The American Dream, the American way of life … Autant de crédos que le peintre new-yorkais Norman Rockwell a illustré à travers la multitude de peintures expressives qu’il a produite dans les années 1950 et 1960, saisissant une Amérique glorieuse, en plein âge d’or. Une Amérique aujourd’hui portée par des problématiques toujours plus sombres et peu réjouissantes à l’aune d’un 21e siècle semblant faner même les choses les plus pures. Cette vision, Lana Del Rey s’en est souvent joué, au détour d’un imaginaire glamour et mélancolique dans lequel on l’a vu s’épanouir depuis ses débuts. Une douce nostalgie que l’artiste narre une fois de plus dans ce 5e album, en peignant, comme le faisait Rockwell en son temps, le portrait d’une société qui semble aujourd’hui avoir un peu trop laissé ses rêves au placard.
Pour celle qui sait si bien chanter son pays et ses états d’âmes, Norman Fucking Rockwell ! résonne ainsi comme une œuvre sans surprise mais qui s’avère, au fil des 14 titres de l’album, résolument intimiste. Même les compositions aux couleurs trip-hop et psychédéliques apportées par le musicien et producteur Jack Antonoff n’auront éludé la crainte d’un album bon pour ce que l’on connaît de l’artiste, sans brillance pour celui qui en attendait l’audace.
Sensibilité à fleur de peau, langueurs monotones et désillusion moderne sont donc une nouvelle fois au rendez-vous sur cet album. Une ritournelle plaisante depuis qu’on a découvert l’artiste avec Born To Die en 2012, moins savoureuse quand on s’attendait à des titres plus ambitieux. Pourtant, ce n’est pas la sincérité qui manque, Lana Del Rey démontre une fois de plus qu’elle reste une artiste complète, une poétesse habile dans l’art de saisir avec justesse les sentiments les plus complexes, mobilisant une mosaïque de références musicales, artistiques et littéraires, le tout habillé d’une composition musicale planante. L’album s’ouvre ainsi avec le mystérieux titre Norman Fucking Rockwell qui nous invite à écouter l’histoire d’un poète immature et sauvage dont la chanteuse esquisse les traits. Animée par la nécessité d’accéder aux vérités les plus banales par une poésie à la fois tendre, crue et incisive, tant sur Mariners Apartment Complex que sur Love Song, il n’y a rien de surprenant à retrouver un talent d’écriture intact sur les sujets iconiques de l’artiste. Globalement, la composition des morceaux s’articule autour d’une guitare acoustique, de riffs de guitare électrique ou encore de mélodies plus accessibles au piano. Un ensemble qui tend à essouffler l’album au fur et à mesure que les titres défilent. D’autant que le morceau le plus long, Venice bitch, placé en 3e position, déroule pendant 9 minutes 37 une ballade musicalement peu convaincante et qui continue de relater la vie de la côte ouest américaine pour laquelle l’artiste a quitté New York. Une longe ballade donc, qui semble tâtonner à grand renfort de sonorités psychédéliques parvenant à raviver un peu le tout tandis que les paroles distillent cette douce nostalgie : « Paint me happy in blue Norman Rockwell ».
+ + +
OBJECTIF
Écris la suite de la critique de l'album de Lana Del Rey ci-dessus, en reprenant juste après sa dernière phrase.

DONNÉES
+ + +
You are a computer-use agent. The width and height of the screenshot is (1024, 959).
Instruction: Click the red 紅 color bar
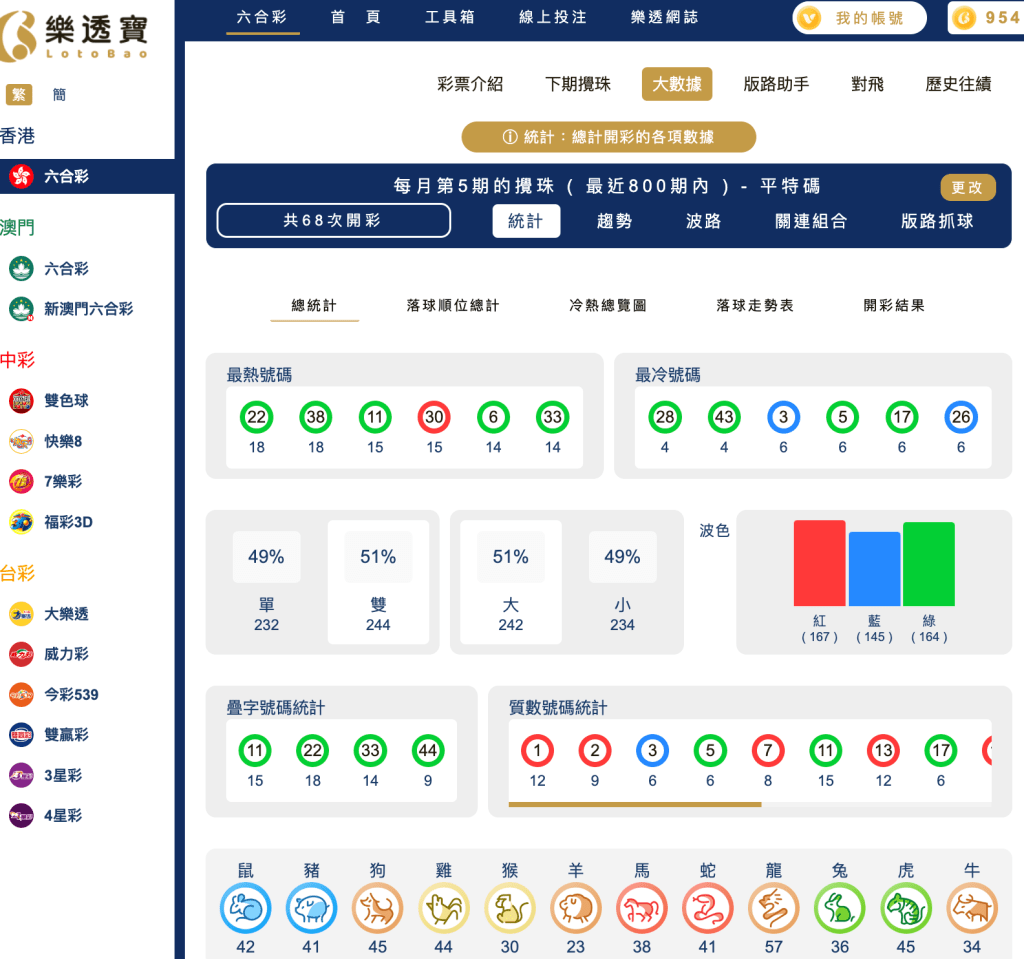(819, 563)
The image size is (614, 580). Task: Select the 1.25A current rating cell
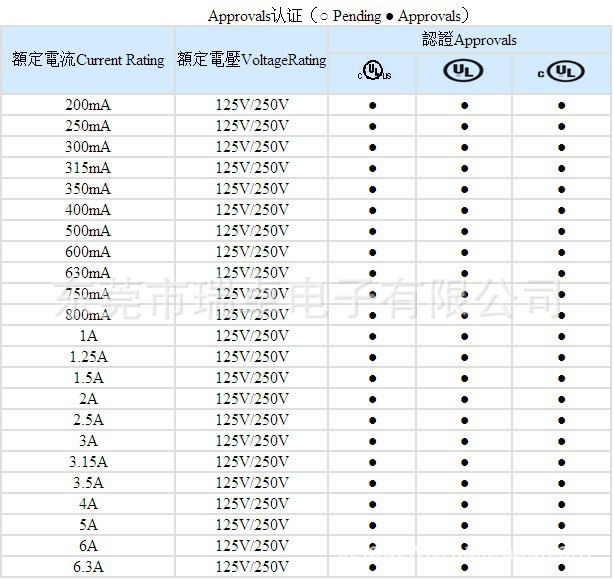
+ + +
RÉPONSE
Faut-il attendre Doin’ Time, la pépite de l’album pour se rasséréner? Toute la crème de ce que l’artiste sait explorer se retrouve ici, l’atmosphère vaporeuse, les notes oniriques du synthé flirtant avec les accents hip-hop du titre. On dirait bien que la chanteuse s’amuse, mi-boudeuse, mi-assurée sur ce titre, dévoilant une palette vocale qui délivre un imaginaire sombre et intriguant. Il s’agit en réalité d’une reprise du titre de 1996 du groupe Sublime. Sans que ça n’enlève la beauté des arrangements et la réinterprétation de l’artiste, c’est une petite déception. En revanche, là où la chanteuse emporte toute la ferveur qu’elle mérite reste pour le titre sensiblement touchant et musicalement plus percutant The greatest. Réveillant l’énergie romantique et ce bon vieux spleen qui fait du bien, l’artiste évoque l’ambiguïté des relations dans ses joies et ses travers, le monde qui semble partir en vrille et l’admiration infinie qu’elle porte à cette époque dorée de la musique ayant vu éclore le rock’n’roll et la surf music. « The culture is lit, and if this is it I had a ball. I guess that I’m burned out after all / L.A. is in flames, it’s getting hot » assure t-elle avant d’asséner une pique à Kayne West faisant référence à l’engouement du rappeur envers Trump : « Kanye West is blond and gone ». Pour l’anecdote, elle décriera par ailleurs en 2018 dans un commentaire posté sur l’Instagram de la star : « Trump becoming our president was a loss for the country but your support of him is a loss for the culture ». La composition du morceau sonne, lui, comme une ballade des années 1960, puisant sa texture dans le rock britannique des groupes populaires de l’époque, enfin habité par ces éclats de guitare bien placés et ces sentiments irrésistiblement beaux de tristesse et d’espoir mêlés.
L’espoir est en effet encore là puisque le sublime titre Cinammon girl rassure tout autant dans les rondeurs que les basses apportent au morceau, tandis que le côté intimiste semble plus précieux et plus chaud. Le sujet universel de l’amour qui fait mal, des relations malsaines et le cri de désespoir qui en résulte est ici complètement prenant à travers les tonalités mobilisées par la chanteuse. Riche par ses nombreuses références musicales, The Next Best American Record évoque à nouveau la nostalgie des 70’s et l’âge d’or de la musique. Cette époque où les préoccupations artistiques supplantaient d’avantage le succès économique, la chanteuse y fait notamment allusion en citant l’album Houses Of The Holy de Led Zepplin sorti en 1973 et considéré comme le meilleur album du groupe.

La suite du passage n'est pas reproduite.